Breton suggested Europe was open to using Chinese technology, but said everyone must meet security requirements that would be available by the end of January. “Everybody is welcome in Europe, but more and more we will issue clear rules — and everybody will have to fulfill all these rules," he said. “Any company, European or not, will be welcome provided of course that they abide by our European rules. We will not build a European fortress.”
Such security won't delay work on the next-gen network, he added, answering criticism from German politicians.“Setting up strict security conditions will not create delays in the roll out of 5G in Europe,” Breton said, according to Reuters. "Europe, including Germany, of course, is on track. We are not, and won’t be, late in Europe on the deployment of 5G.”
The reference to Germany, and the wider defense of the 5G rollout timeline, was seen as a rebuff of comments made by Horst Seehofer, the German interior minister, who claimed that cutting Huawei out of European 5G networks would delay the work by as much as a decade. The issue has become political in Germany, which is currently debating whether to ban Huawei from its networks.
The US has put pressure on Western allies to eschew Chinese-based Huawei in favour of local companies, saying it's a security risk to use a Chinese company at the core of networks, where a backdoor or other access could be installed surreptitiously.
Huawei has said it was open to sharing its technology with US companies so they could build their own versions. The US government is pushing home-grown tech companies to develop their own 5G-capable infrastructure, while Europe is looking to Nokia and Ericsson to fill the gap.

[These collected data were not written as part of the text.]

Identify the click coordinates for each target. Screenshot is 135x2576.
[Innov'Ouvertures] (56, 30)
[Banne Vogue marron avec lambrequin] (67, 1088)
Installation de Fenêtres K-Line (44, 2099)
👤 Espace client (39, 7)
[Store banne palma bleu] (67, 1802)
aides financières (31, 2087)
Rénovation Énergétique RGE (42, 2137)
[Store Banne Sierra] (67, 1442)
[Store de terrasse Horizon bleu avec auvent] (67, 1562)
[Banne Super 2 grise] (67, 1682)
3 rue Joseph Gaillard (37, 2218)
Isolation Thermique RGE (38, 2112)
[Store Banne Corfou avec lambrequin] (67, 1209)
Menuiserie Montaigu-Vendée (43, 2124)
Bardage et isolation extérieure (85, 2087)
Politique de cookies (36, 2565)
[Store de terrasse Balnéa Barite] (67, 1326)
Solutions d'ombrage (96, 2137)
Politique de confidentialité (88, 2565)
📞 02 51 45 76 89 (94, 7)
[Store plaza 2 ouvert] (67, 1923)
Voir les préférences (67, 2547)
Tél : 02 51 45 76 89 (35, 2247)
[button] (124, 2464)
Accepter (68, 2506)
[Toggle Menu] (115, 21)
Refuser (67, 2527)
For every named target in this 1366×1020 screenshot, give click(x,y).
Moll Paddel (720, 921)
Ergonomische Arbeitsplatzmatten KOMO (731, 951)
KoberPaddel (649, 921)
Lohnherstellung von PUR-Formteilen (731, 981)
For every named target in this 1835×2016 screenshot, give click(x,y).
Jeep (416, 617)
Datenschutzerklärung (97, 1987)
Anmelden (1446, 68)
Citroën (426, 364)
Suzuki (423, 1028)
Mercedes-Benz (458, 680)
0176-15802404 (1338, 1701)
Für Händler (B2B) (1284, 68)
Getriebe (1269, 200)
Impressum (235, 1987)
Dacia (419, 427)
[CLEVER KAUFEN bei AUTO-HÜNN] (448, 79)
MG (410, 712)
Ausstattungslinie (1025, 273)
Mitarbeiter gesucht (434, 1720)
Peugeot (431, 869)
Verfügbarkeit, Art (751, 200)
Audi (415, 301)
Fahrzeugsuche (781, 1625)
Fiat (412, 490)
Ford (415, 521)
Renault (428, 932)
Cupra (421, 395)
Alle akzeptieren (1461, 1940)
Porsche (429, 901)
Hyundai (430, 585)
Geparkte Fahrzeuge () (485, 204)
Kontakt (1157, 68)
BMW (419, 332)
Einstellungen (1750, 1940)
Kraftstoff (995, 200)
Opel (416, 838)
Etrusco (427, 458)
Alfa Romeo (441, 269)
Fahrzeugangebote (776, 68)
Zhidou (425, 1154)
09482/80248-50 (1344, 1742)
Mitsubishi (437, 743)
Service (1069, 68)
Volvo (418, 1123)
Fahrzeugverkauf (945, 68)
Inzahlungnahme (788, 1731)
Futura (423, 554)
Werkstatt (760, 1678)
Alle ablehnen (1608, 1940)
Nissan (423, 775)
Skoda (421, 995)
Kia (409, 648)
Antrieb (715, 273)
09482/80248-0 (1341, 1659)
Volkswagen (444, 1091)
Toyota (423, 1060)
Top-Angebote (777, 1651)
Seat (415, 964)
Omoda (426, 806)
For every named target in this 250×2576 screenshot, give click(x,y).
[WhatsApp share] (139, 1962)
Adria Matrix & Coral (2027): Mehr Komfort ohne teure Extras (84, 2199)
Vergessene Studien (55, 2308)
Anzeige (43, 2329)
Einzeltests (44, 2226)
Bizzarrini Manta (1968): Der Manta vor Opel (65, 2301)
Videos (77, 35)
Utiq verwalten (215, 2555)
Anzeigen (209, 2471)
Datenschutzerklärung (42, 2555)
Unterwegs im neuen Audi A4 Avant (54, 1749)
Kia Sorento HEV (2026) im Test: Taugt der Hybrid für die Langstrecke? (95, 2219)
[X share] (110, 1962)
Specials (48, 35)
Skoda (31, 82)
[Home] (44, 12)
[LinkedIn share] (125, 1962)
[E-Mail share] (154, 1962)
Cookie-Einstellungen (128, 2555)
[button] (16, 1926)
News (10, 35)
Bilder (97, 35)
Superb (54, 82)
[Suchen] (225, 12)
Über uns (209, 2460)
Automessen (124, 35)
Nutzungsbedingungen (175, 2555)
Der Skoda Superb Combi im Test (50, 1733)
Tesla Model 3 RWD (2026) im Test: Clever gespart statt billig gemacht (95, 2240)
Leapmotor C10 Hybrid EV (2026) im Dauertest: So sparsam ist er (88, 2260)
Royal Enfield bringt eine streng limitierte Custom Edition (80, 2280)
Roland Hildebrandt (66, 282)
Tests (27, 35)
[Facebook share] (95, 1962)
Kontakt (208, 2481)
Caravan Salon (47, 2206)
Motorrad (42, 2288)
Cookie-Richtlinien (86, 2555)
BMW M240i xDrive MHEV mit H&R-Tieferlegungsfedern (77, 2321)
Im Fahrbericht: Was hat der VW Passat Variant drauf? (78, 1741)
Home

The EU debate continues following a visit from US officials to the UK in the hopes of convincing PM Boris Johnson's government to ban Huawei from British networks on the grounds that it's "madness" to give a Chinese government such a key role in important communications technology.
Johnson suggested he was frustrated by the lack of alternatives to Huawei put forward by the US, though has suggested the UK would side with the US on the issue. However, industry leaders Vodafone and BT have reportedly said they may write to Johnson to say there's no evidence that a total ban of Huawei is necessary.
Both companies already use Huawei's equipment in their networks, though BT has started to remove some Huawei equipment from its 4G network.